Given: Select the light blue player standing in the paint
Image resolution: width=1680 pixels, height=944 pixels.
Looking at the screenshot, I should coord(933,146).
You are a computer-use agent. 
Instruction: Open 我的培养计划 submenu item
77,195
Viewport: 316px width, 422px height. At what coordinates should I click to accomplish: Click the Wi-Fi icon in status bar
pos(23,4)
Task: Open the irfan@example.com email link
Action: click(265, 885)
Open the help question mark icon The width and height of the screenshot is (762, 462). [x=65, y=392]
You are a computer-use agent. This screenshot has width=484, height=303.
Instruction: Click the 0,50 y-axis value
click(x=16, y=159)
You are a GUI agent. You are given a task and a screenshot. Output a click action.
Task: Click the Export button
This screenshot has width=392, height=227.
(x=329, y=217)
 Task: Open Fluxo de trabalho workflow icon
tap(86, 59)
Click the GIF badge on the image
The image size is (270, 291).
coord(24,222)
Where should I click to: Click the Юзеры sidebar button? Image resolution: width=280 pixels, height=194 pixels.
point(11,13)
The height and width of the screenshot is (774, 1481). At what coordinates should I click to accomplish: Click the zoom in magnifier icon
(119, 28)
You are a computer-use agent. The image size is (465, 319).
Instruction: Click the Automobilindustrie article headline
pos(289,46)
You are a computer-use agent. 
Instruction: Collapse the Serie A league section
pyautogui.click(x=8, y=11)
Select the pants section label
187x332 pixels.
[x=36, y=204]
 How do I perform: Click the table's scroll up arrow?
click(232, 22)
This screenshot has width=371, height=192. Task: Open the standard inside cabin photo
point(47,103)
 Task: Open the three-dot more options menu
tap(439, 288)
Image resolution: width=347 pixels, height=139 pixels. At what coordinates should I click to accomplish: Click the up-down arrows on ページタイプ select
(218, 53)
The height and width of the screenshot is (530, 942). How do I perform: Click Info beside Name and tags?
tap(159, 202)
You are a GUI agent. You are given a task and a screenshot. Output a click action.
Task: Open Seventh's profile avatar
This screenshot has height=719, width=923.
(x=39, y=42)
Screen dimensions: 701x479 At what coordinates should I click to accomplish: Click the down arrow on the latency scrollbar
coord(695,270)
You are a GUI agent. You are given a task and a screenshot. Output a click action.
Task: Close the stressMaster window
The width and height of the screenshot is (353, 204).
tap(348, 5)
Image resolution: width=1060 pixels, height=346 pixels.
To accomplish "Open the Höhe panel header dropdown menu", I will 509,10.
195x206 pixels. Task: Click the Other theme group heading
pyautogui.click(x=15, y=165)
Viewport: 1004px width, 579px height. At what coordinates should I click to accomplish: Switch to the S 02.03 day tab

* _Exercise prompt_
Each record above has to be set down again, word for word.

* _Exercise answer_
Given: Select the light blue player standing in the paint
Image resolution: width=1680 pixels, height=944 pixels.
Looking at the screenshot, I should coord(933,146).
You are a computer-use agent. 
Instruction: Open 我的培养计划 submenu item
77,195
Viewport: 316px width, 422px height. At what coordinates should I click to accomplish: Click the Wi-Fi icon in status bar
pos(23,4)
Task: Open the irfan@example.com email link
Action: click(265, 885)
Open the help question mark icon The width and height of the screenshot is (762, 462). [x=65, y=392]
You are a computer-use agent. This screenshot has width=484, height=303.
Instruction: Click the 0,50 y-axis value
click(x=16, y=159)
You are a GUI agent. You are given a task and a screenshot. Output a click action.
Task: Click the Export button
This screenshot has width=392, height=227.
(x=329, y=217)
 Task: Open Fluxo de trabalho workflow icon
tap(86, 59)
Click the GIF badge on the image
The image size is (270, 291).
coord(24,222)
Where should I click to: Click the Юзеры sidebar button? Image resolution: width=280 pixels, height=194 pixels.
point(11,13)
The height and width of the screenshot is (774, 1481). At what coordinates should I click to accomplish: Click the zoom in magnifier icon
(119, 28)
You are a computer-use agent. The image size is (465, 319).
Instruction: Click the Automobilindustrie article headline
pos(289,46)
You are a computer-use agent. 
Instruction: Collapse the Serie A league section
pyautogui.click(x=8, y=11)
Select the pants section label
187x332 pixels.
[x=36, y=204]
 How do I perform: Click the table's scroll up arrow?
click(232, 22)
This screenshot has width=371, height=192. Task: Open the standard inside cabin photo
point(47,103)
 Task: Open the three-dot more options menu
tap(439, 288)
Image resolution: width=347 pixels, height=139 pixels. At what coordinates should I click to accomplish: Click the up-down arrows on ページタイプ select
(218, 53)
The height and width of the screenshot is (530, 942). How do I perform: Click Info beside Name and tags?
tap(159, 202)
You are a GUI agent. You are given a task and a screenshot. Output a click action.
Task: Open Seventh's profile avatar
This screenshot has height=719, width=923.
(x=39, y=42)
Screen dimensions: 701x479 At what coordinates should I click to accomplish: Click the down arrow on the latency scrollbar
coord(695,270)
You are a GUI agent. You are given a task and a screenshot. Output a click action.
Task: Close the stressMaster window
The width and height of the screenshot is (353, 204).
tap(348, 5)
Image resolution: width=1060 pixels, height=346 pixels.
To accomplish "Open the Höhe panel header dropdown menu", I will 509,10.
195x206 pixels. Task: Click the Other theme group heading
pyautogui.click(x=15, y=165)
Viewport: 1004px width, 579px height. At what coordinates should I click to accomplish: Switch to the S 02.03 day tab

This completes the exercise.